• [Reading text]
------------------------------------------------------------
2016
08.14

Sour Beers

Lately I have been experiencing a level of change in the beer industry. In my experience there are cycles and trends for beer and styles.
Over the past 5-7 years the biggest trend has been hoppy beer. Also mixing different styles for a different taste making a total different style.

For a long time there were just so many styles of beers. This changes every few years with the different recipes that are introduced, and popularity of that recipe.
One of the my favorite “Mash-ups” over the past couple of years has been the Belgian IPA. This would be a mash up of a typical India Pale Ale and a Belgian Blonde Ale.
The hoppiness taste and aroma fused with the banana and clove aromas are something that brings the best of both worlds into context.
------------------------------------------------------------
Collected data
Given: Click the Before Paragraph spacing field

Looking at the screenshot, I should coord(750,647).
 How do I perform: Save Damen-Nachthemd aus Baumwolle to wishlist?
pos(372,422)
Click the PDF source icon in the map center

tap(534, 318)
------------------------------------------------------------
• [Task to carry out]
Repeat the entire text on sour beers word for word. The collected material has no role in this work.

• [Solution]
2016
08.14

Sour Beers

Lately I have been experiencing a level of change in the beer industry. In my experience there are cycles and trends for beer and styles.
Over the past 5-7 years the biggest trend has been hoppy beer. Also mixing different styles for a different taste making a total different style.

For a long time there were just so many styles of beers. This changes every few years with the different recipes that are introduced, and popularity of that recipe.
One of the my favorite “Mash-ups” over the past couple of years has been the Belgian IPA. This would be a mash up of a typical India Pale Ale and a Belgian Blonde Ale.
The hoppiness taste and aroma fused with the banana and clove aromas are something that brings the best of both worlds into context.